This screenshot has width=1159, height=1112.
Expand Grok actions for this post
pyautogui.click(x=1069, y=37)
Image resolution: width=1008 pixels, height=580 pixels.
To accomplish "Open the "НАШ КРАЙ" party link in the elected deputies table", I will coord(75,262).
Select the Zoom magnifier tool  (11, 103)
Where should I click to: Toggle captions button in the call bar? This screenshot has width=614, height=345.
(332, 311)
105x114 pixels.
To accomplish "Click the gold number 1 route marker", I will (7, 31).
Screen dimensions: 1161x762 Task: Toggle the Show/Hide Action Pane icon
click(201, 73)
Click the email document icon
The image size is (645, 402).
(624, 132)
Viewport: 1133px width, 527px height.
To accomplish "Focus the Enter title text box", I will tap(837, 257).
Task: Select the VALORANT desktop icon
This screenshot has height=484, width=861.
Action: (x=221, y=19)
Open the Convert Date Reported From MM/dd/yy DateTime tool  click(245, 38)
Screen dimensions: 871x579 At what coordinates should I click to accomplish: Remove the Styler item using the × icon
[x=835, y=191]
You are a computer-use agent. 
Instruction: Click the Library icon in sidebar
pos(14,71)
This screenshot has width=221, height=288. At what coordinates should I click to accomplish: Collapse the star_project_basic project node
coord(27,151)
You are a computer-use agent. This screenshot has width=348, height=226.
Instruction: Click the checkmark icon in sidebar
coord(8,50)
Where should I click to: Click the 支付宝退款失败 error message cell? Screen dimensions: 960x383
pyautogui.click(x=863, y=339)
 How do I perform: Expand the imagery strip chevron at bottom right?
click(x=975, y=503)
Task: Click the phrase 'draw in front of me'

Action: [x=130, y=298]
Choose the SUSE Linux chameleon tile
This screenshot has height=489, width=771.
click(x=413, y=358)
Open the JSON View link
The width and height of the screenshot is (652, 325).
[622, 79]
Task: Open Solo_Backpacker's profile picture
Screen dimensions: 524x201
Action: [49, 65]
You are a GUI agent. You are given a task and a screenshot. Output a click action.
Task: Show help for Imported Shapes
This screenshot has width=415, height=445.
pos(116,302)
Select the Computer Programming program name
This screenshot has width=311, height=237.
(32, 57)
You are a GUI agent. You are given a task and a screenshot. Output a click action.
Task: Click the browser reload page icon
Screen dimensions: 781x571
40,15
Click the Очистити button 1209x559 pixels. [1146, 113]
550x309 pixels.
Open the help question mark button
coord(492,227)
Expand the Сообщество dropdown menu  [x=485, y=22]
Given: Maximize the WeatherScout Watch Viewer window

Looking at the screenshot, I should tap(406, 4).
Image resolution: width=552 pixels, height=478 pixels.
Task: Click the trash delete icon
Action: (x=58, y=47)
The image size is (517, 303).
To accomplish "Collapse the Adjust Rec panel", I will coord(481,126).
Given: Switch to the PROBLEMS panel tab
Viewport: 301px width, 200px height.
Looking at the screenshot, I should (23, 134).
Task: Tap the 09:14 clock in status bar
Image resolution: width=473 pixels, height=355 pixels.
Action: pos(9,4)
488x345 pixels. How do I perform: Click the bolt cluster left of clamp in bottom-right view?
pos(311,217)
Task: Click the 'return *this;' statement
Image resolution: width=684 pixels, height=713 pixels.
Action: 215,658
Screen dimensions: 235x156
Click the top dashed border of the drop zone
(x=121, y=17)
- - - - -
## [Your task]
Copy every line of the entries in which "agent" can be found.

## [Task response]
You are a computer-use agent. 
You are a computer-use agent. This screenshot has width=348, height=226.
You are a GUI agent. You are given a task and a screenshot. Output a click action.
You are a GUI agent. You are given a task and a screenshot. Output a click action.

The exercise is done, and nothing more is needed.